=== PROBLEM TO WORK ON ===
Every line of the records below that holds the word "agent" belongs in the answer.

=== RECORDS FOR THIS TASK ===

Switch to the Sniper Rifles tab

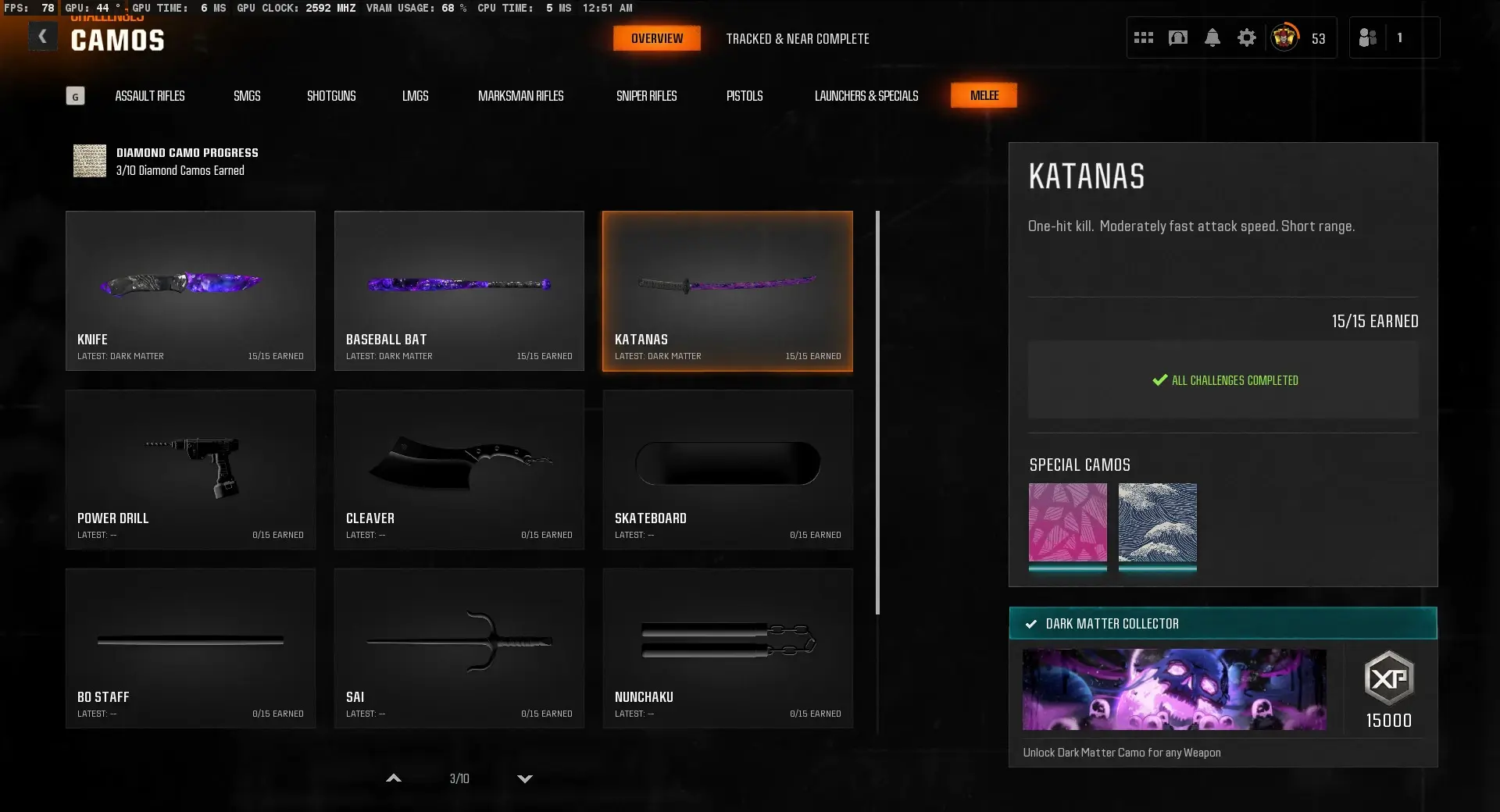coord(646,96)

---

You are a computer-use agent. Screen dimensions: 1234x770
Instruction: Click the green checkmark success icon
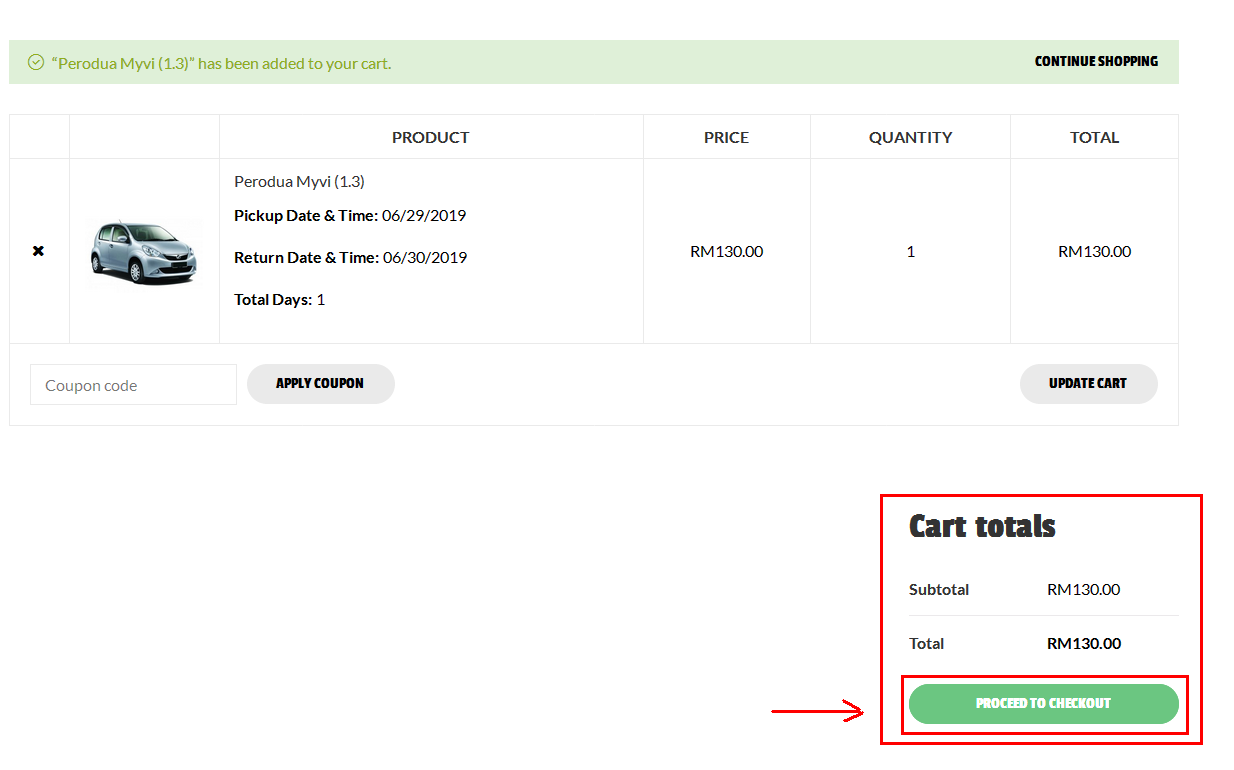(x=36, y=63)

---

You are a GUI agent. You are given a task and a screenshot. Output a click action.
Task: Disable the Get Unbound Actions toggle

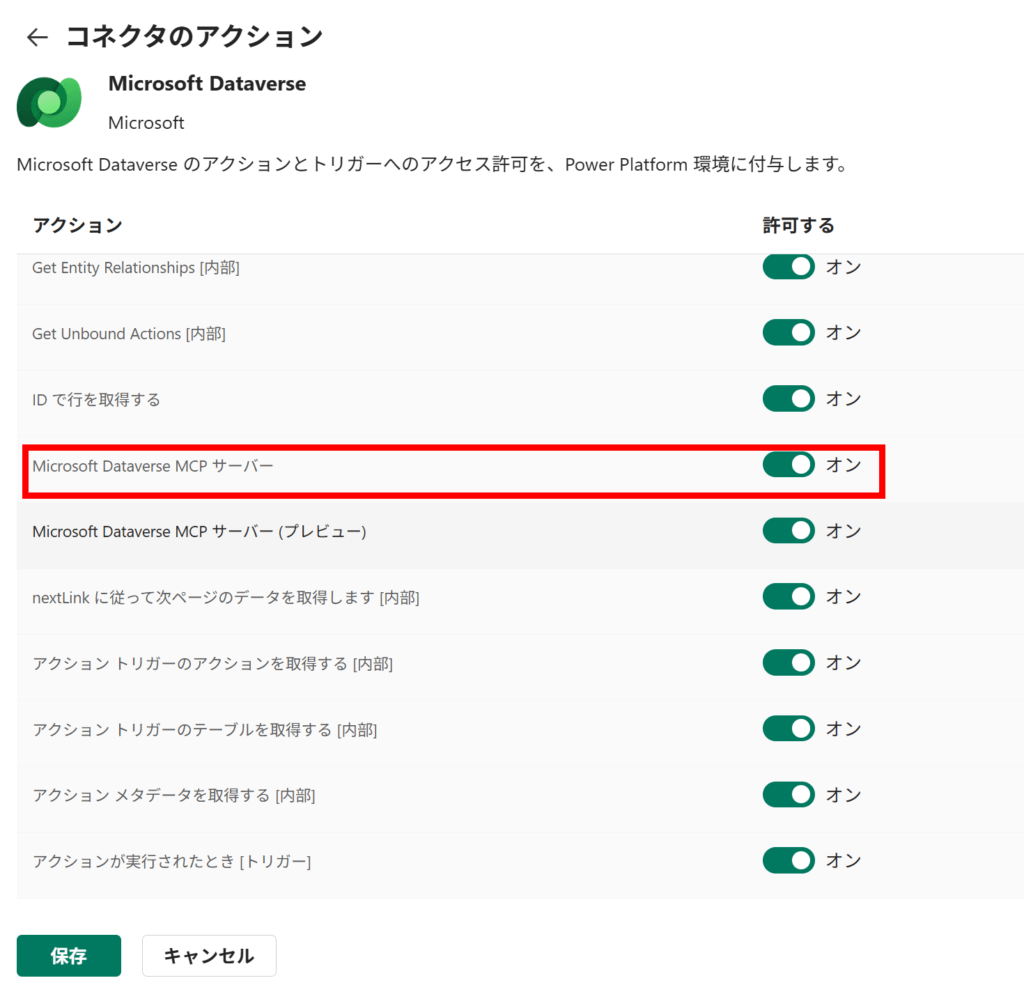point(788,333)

=== TASK RESPONSE ===
You are a computer-use agent. Screen dimensions: 1234x770
You are a GUI agent. You are given a task and a screenshot. Output a click action.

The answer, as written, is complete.